Will City be able to cope with Daniel Sturridge?
After the departure of Luis Suarez, Daniel Sturridge is now Liverpool's senior attacker, and the encouraging thing for both his manager and fans is that the England forward is improving with each passing game. Whether the extra responsibility inspires or inhibits Sturridge remains to be seen, but what is certain is that he will be the central threat for Liverpool against City and will cause their central defenders plenty of problems.

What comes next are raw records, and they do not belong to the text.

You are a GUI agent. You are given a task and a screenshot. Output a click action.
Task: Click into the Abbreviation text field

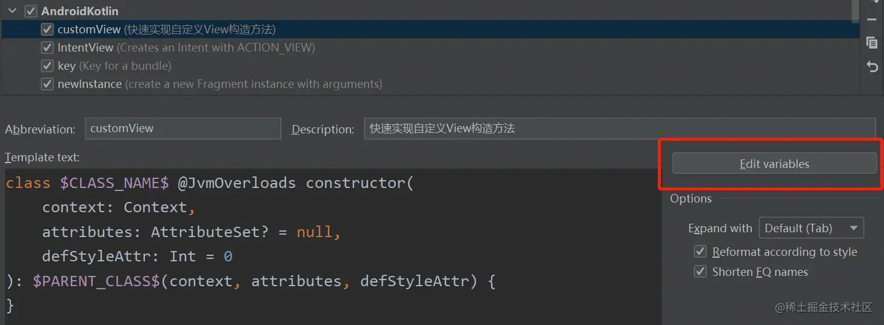pyautogui.click(x=182, y=129)
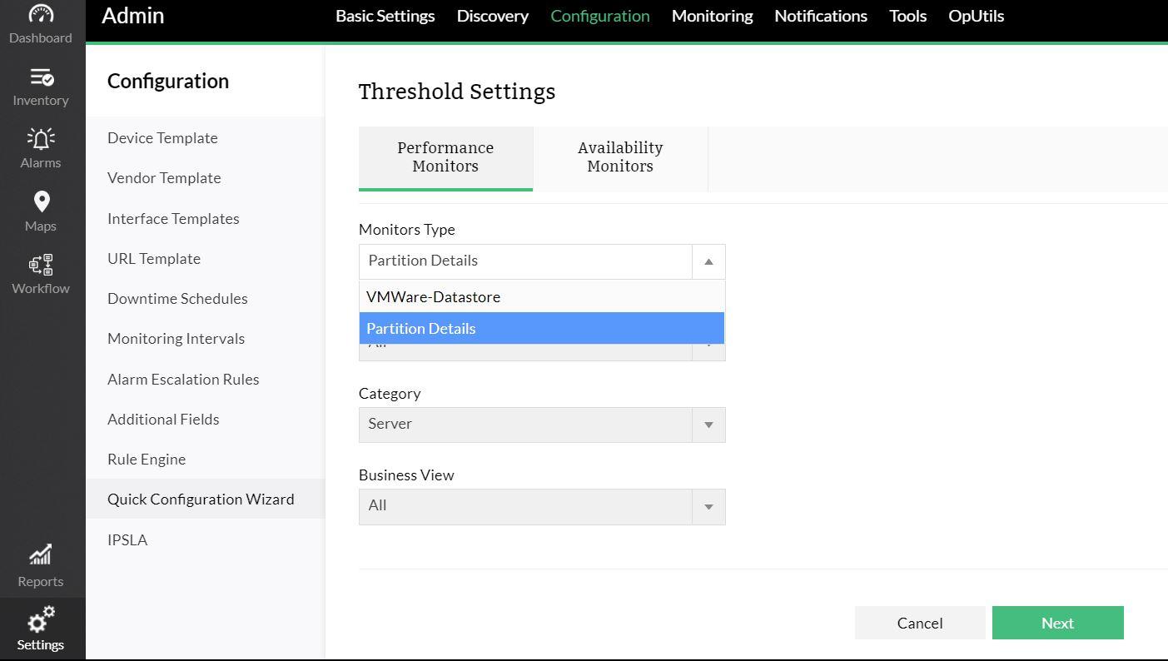Select the Performance Monitors tab
The height and width of the screenshot is (661, 1168).
click(445, 157)
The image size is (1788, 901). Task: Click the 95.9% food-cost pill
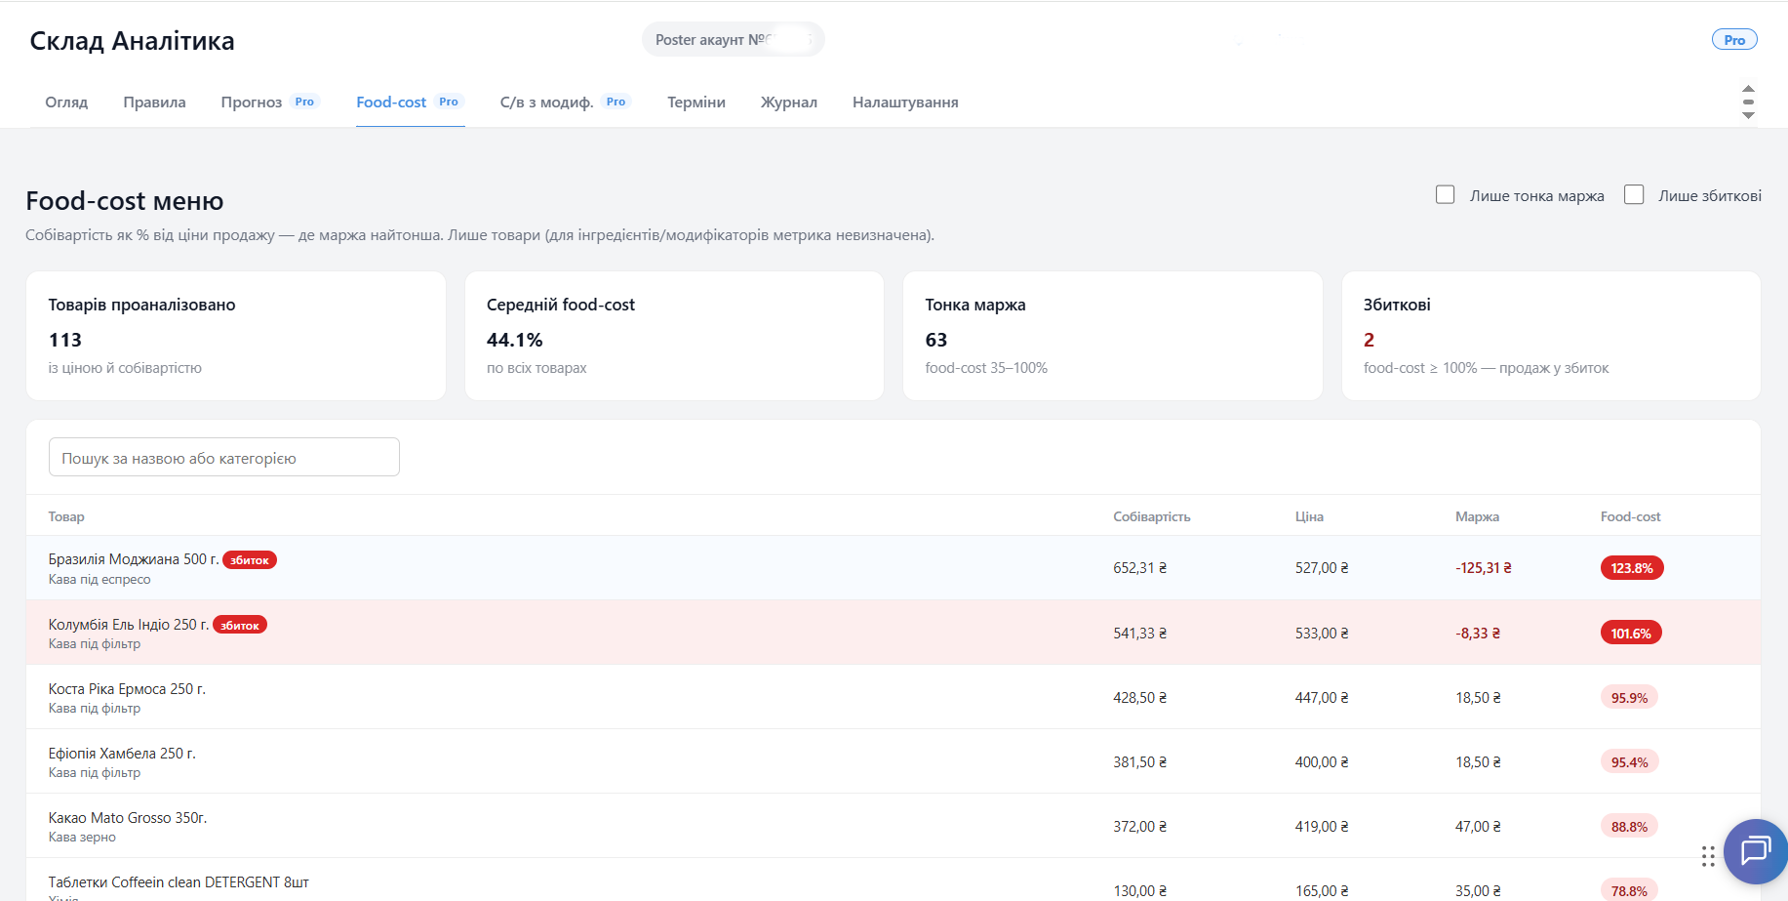coord(1629,697)
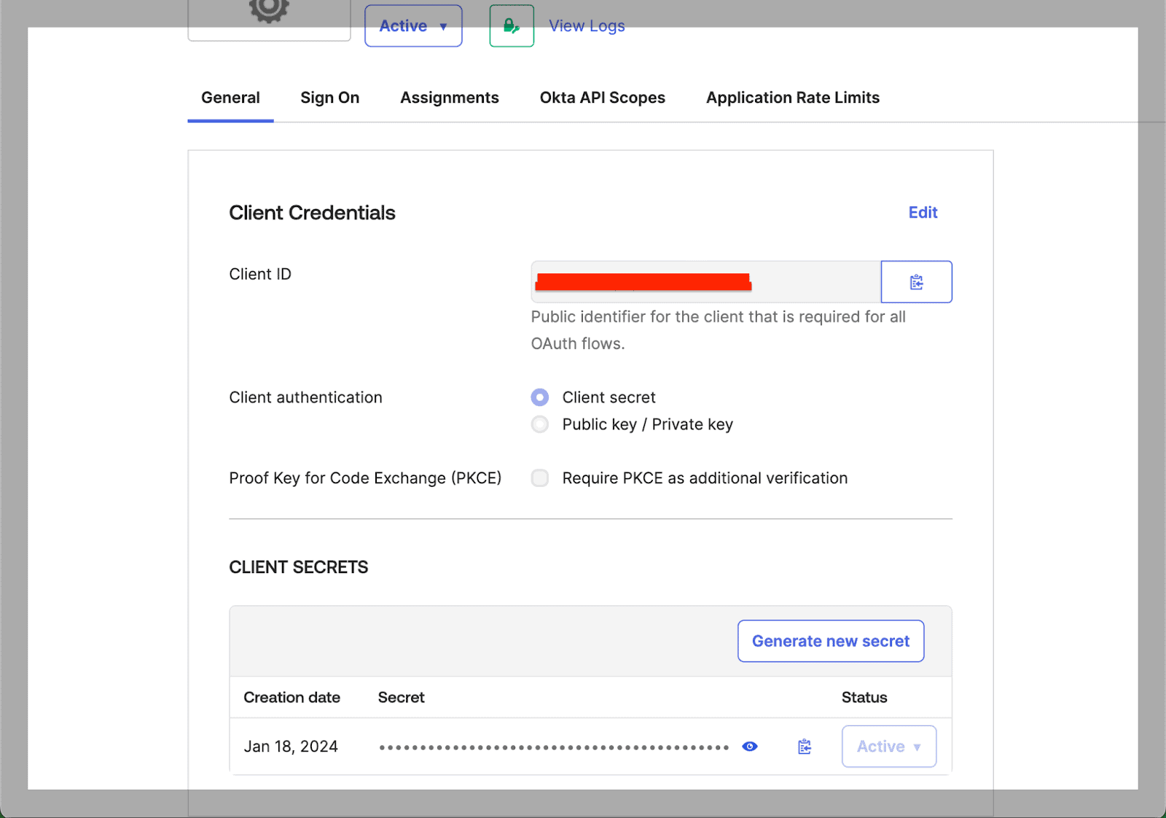Enable Require PKCE as additional verification
The image size is (1166, 818).
(x=539, y=478)
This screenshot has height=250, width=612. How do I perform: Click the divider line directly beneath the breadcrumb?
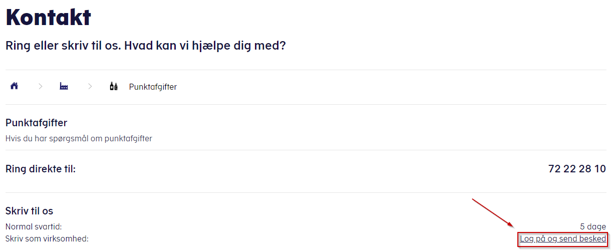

Eliaquim Mangala is not yet ready to come into the City side, but Martin Demichelis should be ready to partner with Vincent Kompany. Sturridge's smart and rapid movement is exactly the sort that Demichelis, despite playing above most expectations last season, struggles with, so he will require plenty of help from Kompany. However, the Belgian isn't infallible; he is, quite obviously, a brilliant defender -- one of the best in the Premier League, in fact -- but last season he showed a slightly troubling tendency to make individual errors and because of his previous reputation, he very rarely received strong condemnation or blame for them. The City captain will have to recover his old consistency if he and his defensive partner are to keep Sturridge out on Monday.
Who will win the midfield battle?
The midfield is, of course, where most football matches are decided and controlled, and this one will be no different. While Liverpool have undoubtedly strengthened their attacking options and have a defensive upgrade in Lovren, their starting midfield will probably be much the same as last season. Emre Can might turn into a first-choice midfielder, but it will be a surprise if Rodgers picks him instead of a midfield trio of Steven Gerrard, Lucas and Jordan Henderson against City.
Manuel Pellegrini undoubtedly does have better first-choice options than last term, with the purchase of Fernando adding steel to an already pretty steely central midfield, along with Toure and Fernandinho. With City likely to continue with their loose 4-4-2 system, the question seems to be whether their two will be more effective than Liverpool's three, with Toure often worth more than a single player and Gerrard sometimes requiring plenty of help. Henderson and Lucas will be under plenty of pressure to provide that help.